Programma Ambiente Apuane: Nessuna irregolarità, siamo sereni e pronti a difendere il nostro operato in ogni sede

Programma Ambiente Apuane: Nessuna irregolarità, siamo sereni e pronti a difendere il nostro operato in ogni sede

A seguito degli articoli apparsi sulla stampa locale, circa una denuncia presentata da Arpat per ipotesi di reati ambientali e mancato rispetto di prescrizioni, il Consiglio di Amministrazione di Programma Ambiente Apuane dichiara quanto segue:

Da parte nostra siamo sereni e l’azienda è pronta a difendere il proprio operato in ogni sede in cui questo dovesse rendersi necessario. Siamo consapevoli e fermamente convinti che Programma Ambiente Apuane non abbia commesso reati ambientali, così come sappiamo che non sono state effettuate attività di gestione non autorizzate di rifiuti.
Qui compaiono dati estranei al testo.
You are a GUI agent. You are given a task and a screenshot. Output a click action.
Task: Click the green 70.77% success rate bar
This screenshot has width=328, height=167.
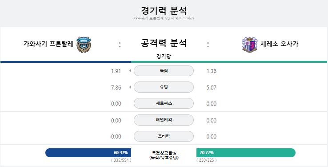(x=246, y=153)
Nella fattispecie e relativamente alla gestione dei rifiuti di imballaggio, che non risultano smaltiti nell’anno di riferimento della denuncia presentata da Arpat, tale “mancata risultanza” è da considerare dovuta alla mancata produzione di tali rifiuti nell’anno 2016, in quanto in tale anno non è stata effettua alcuna lavorazione all’interno della discarica che comportasse la produzione di tali rifiuti.

Inoltre, relativamente alla “probabile contaminazione della falda per i parametri triclorometano, tetracloroetilene, e idrocarburi proveniente dall’esterno dell’impianto,” considerato che anche Arpat è concorde nell’attribuirne la presenza per cause “esterne dall’impianto” ci riteniamo estranei a responsabilità in merito, ed anzi ci associamo alle richieste di accertamenti e controlli che definiscano una volta per tutte la nostra estraneità in merito.

In ogni caso, perfettamente consci della correttezza dell’operato dell’azienda, confidiamo in tutti gli organi deputati al chiarimento della nostra posizione, cosa che auspichiamo avvenga in tempi rapidi per consentire il più sereno proseguimento delle attività di Programma Ambiente Apuane.